Far-right English Defence League (EDL) supporters have been threatened with arrest if they gather at the site where soldier Drummer Lee Rigby was murdered this weekend.
The group, led by Tommy Robinson, previously announced plans to walk across east London via the East London Mosque and ultimately assemble outside Woolwich Barracks, where Drummer Rigby was hacked to death in broad daylight last month.
But the Metropolitan Police has now applied conditions on the proposed march, imposing a route between Hyde Park Corner and ending at Old Palace Yard, opposite the House of Lords, and has ordered that the planned gathering can only take place at Old Palace Yard for a maximum of two hours.
Members of the EDL were planning to gather at the site where Lee Rigby was murdered
The police force said the conditions were imposed due to fears that both the march and gathering would "result in serious public disorder and serious disruption to the life of the community" and a breach of the conditions would be a criminal offence.
Earlier this week, two American political activists who founded an anti-Muslim group were banned by the Home Secretary from entering the UK following reports they were to attend this weekend's march.
Pamela Geller and Robert Spencer, who set up Stop Islamization of America and run the website Jihad Watch, have been forbidden from entering the country on the grounds their presence would ''not be conducive to the public good''.
US anti-Islam activists Pamela Geller and Robert Spencer
The letter to Geller and Spencer, marked 'Private and Confidential', warns them against travelling to the UK and was posted on their blogs. It read:
"The Home Secretary has reached this decision because you have brought yourself within the scope of the list of unacceptable behaviours by making statements that may foster hatred which might lead to inter-community violence in the UK."
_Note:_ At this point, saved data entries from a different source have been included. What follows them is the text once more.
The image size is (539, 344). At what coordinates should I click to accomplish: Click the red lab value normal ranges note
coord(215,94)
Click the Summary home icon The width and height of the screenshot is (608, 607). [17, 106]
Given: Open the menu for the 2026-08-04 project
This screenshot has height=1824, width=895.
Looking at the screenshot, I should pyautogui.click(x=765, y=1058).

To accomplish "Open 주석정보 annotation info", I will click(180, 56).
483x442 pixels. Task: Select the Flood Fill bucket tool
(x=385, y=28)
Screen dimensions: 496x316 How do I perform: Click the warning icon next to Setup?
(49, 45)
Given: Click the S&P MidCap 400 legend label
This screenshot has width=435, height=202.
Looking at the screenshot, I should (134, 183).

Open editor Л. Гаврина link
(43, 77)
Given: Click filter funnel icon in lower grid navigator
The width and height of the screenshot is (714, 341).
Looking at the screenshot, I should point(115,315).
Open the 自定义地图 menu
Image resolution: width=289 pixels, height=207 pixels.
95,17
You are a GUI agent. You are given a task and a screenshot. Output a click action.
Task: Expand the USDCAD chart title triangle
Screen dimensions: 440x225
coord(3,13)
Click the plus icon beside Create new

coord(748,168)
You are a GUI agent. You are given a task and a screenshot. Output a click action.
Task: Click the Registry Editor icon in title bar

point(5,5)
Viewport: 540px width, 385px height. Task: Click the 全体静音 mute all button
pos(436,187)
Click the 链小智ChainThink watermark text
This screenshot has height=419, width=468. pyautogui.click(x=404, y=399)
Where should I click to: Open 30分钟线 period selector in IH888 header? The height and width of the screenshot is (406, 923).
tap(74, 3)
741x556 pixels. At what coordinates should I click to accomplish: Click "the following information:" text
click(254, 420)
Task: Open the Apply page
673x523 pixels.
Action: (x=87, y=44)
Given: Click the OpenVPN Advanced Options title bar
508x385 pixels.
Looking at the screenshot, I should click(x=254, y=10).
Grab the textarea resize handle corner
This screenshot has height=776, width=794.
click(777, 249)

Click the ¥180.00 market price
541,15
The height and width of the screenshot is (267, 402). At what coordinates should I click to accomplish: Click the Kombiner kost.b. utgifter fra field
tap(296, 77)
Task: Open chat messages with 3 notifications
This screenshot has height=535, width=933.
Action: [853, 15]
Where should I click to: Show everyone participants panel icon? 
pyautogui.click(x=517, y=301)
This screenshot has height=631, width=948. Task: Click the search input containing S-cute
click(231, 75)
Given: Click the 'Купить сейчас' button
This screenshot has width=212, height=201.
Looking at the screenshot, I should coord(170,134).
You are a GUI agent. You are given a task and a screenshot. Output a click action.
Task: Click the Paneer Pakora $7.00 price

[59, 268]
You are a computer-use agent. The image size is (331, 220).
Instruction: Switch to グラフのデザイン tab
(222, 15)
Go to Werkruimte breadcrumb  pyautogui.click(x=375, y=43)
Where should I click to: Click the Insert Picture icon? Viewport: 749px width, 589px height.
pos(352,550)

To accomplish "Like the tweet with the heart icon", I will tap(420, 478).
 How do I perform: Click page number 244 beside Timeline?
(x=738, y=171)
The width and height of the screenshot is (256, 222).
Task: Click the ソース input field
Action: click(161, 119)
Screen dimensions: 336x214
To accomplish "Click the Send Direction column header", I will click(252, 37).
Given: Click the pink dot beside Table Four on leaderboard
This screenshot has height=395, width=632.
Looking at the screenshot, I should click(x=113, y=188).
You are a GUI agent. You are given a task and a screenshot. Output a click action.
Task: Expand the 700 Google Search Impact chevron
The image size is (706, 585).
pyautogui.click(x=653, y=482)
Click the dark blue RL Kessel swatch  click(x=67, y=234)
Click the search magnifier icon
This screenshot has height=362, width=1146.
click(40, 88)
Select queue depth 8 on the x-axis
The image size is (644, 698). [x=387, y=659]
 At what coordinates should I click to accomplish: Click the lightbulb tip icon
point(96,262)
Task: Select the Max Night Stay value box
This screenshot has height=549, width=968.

The Met said it had attempted to liaise with the EDL to facilitate the march and gathering and offered them two alternative routes that avoided the London Borough of Tower Hamlets, home to the East London Mosque.
A statement from the police force said: "To date the organisers have declined to agree to either of these alternative routes."
Scotland Yard decided to issue two notices under the Public Order Act based on "current community tensions, the current intelligence picture about Saturday and recent marches and protests held by similar groups".
Earlier this month, the police banned the British National Party (BNP) from marching from Woolwich Barracks and ordered it to move its protest to Westminster.
The event saw rival protesters clash outside the Houses of Parliament, as BNP supporters and anti-fascist campaigners came to blows.
As well as laying flowers in memory of Drummer Rigby in Woolwich, Mr Robinson and his co-leader Kevin Carroll had planned to walk to raise money for a young girl fighting against neuroblastoma.
The EDL's Tommy Robinson and Kevin Carroll had announced a fundraising walk for toddler Amelia-Mae Davies, whose family are hoping to get treatment for her in the US for the rare cancer. However a cancer charity pulled the fundraising page for a two-year-old girl suffering from neuroblastoma.
A spokeswoman for the Neuroblastoma Children’s Cancer Alliance told HuffPost UK that the charity would reimburse the money raised by the EDL and said the charity is "politically neutral and, as such, is not associated with the EDL and its fundraising activities."
Reacting to the Met's decision, Mr Robinson said: "The police are enforcing no-go zones for non-Muslims. It's a charity walk with two people taking part.
"When has a Muslim charity walk ever been made to have conditions?"